Begin Items

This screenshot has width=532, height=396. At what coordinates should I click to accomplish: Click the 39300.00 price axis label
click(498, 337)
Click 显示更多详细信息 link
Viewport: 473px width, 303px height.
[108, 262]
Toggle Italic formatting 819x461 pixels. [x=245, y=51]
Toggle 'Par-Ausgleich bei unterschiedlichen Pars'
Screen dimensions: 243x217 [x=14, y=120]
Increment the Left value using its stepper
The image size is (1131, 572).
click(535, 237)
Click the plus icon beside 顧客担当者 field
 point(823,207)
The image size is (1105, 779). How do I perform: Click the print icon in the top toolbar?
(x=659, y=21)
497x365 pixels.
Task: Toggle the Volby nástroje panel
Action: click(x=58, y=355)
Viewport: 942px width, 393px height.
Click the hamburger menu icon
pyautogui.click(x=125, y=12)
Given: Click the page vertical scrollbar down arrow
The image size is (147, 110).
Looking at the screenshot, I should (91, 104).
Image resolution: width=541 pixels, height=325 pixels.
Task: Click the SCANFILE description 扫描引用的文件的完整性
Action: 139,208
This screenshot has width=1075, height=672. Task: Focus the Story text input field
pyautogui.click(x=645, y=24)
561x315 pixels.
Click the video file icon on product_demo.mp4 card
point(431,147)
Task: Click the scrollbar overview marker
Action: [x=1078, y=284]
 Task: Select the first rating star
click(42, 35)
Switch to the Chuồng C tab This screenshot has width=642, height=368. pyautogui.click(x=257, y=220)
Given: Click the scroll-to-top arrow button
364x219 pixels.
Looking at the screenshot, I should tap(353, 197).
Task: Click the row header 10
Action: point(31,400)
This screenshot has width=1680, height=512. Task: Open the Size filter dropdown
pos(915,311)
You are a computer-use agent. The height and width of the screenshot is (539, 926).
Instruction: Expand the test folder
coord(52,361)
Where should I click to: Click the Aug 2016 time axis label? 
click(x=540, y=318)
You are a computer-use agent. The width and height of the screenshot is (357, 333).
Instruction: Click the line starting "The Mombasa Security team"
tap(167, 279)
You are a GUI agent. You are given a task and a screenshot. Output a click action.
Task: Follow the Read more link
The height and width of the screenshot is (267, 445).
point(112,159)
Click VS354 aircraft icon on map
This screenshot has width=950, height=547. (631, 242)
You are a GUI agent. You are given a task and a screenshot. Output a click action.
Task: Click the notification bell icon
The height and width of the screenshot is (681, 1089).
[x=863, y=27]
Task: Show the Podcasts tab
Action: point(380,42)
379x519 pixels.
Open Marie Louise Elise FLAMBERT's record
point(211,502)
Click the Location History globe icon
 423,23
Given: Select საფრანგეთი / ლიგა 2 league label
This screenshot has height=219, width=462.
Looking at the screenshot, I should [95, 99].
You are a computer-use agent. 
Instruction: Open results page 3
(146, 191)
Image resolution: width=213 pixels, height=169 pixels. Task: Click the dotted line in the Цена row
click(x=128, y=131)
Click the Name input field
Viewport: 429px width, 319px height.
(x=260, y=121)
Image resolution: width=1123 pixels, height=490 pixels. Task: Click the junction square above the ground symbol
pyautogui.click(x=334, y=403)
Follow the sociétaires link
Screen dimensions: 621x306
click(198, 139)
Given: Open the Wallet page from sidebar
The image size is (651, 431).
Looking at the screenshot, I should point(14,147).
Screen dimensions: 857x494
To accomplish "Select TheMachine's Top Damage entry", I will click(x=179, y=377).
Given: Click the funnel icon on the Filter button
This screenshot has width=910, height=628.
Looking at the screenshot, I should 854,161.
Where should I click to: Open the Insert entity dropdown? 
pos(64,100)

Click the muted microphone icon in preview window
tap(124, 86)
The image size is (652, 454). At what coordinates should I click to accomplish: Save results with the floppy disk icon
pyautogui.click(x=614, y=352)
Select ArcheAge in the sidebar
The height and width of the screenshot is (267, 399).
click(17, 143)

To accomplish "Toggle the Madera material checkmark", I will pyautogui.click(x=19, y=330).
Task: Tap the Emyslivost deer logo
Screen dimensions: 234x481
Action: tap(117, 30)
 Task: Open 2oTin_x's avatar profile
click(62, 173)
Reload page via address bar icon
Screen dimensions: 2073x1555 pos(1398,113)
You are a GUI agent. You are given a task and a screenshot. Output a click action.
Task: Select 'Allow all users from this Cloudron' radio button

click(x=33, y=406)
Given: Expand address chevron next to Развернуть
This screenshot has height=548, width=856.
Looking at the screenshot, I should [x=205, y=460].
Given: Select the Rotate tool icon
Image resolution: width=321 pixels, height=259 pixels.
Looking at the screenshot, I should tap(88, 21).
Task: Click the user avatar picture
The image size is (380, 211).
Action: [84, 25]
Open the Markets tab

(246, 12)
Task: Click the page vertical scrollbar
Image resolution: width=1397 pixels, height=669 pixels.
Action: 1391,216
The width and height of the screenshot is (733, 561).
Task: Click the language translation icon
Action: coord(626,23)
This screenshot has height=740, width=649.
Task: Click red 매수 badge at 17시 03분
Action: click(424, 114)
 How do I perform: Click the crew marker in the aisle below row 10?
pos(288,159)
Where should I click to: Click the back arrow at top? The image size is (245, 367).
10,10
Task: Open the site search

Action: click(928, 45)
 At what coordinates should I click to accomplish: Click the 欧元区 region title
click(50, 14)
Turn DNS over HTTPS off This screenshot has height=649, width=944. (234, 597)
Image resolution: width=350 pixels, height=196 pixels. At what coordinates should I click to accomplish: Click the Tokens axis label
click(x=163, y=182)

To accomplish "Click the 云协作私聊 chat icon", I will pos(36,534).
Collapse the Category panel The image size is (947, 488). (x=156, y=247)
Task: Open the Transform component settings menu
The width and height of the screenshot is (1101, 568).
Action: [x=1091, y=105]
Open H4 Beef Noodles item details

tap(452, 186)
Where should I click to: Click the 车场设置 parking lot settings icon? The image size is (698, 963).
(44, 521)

End Items

Beginning at the start of the records and stopping after the line that contains "point(823,207)", write those lines out again with "Italic" swapped for "Bold" and nothing else changed.

This screenshot has width=532, height=396. At what coordinates should I click to accomplish: Click the 39300.00 price axis label
click(498, 337)
Click 显示更多详细信息 link
Viewport: 473px width, 303px height.
[108, 262]
Toggle Bold formatting 819x461 pixels. [x=245, y=51]
Toggle 'Par-Ausgleich bei unterschiedlichen Pars'
Screen dimensions: 243x217 [x=14, y=120]
Increment the Left value using its stepper
The image size is (1131, 572).
click(535, 237)
Click the plus icon beside 顧客担当者 field
 point(823,207)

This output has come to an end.